Rachael Leigh Cook: ‘I was never at the top of the pretty-girl list’

Rachael Leigh Cook: ‘Weird was my happy place. If it was something strange, I wanted in on it’ (Photo: Tommy Flanagan / Makeup: Michael Shepherd / Hair: Ashanti Lation)
Rachael Leigh Cook: ‘Weird was my happy place. If it was something strange, I wanted in on it’ (Photo: Tommy Flanagan / Makeup: Michael Shepherd / Hair: Ashanti Lation)

For 22 years, Rachael Leigh Cook has been haunted by a love song. Ever since Sixpence None the Richer’s tooth-achingly sweet “Kiss Me” soundtracked her transformation from bespectacled nerd to would-be prom queen in the teen classic She’s All That, the song has followed her everywhere. “It always comes on when I’m at the drugstore,” she says. “Because, let’s be real: it’s drugstore music.
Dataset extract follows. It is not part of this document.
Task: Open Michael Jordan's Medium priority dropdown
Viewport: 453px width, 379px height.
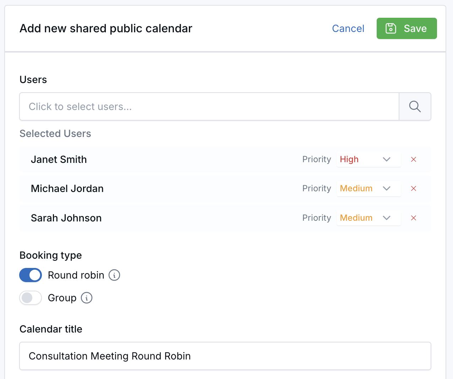Action: click(386, 188)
It’s not on anybody’s party mix or workout playlist. But what’s funny is that, even though I’ve heard it more times than many, I still don’t know what the heck they’re saying for probably three quarters of the song. I still don’t know what a ‘bearded barley’ is.” Stars, they’re just like us.

Cook is in the track’s immediate vicinity once again, because she’s in She’s All That’s quasi-remake, the gender-swapped He’s All That. In place of Freddie Prinze Jr is TikTok star Addison Rae in her acting debut, whose character takes part in a bet to turn a beanie-wearing outcast (Tanner Buchanan) into the most popular boy in school. It arrives on Netflix this week, theme song (sort of) intact. “Kiss Me” 2.0 is a little more dancified, building not to a twinkly crescendo but to an EDM drop. Like much of He’s All That, it’s a bit mortifying to anyone over the age of 20: a gentle reminder of the passing of time, its shifting cultural conventions and our collective lost youth. Cook plays the main character’s mum this time around, just to drive home the fact that we’re all 1,000 years old now. It must have been weird, surely?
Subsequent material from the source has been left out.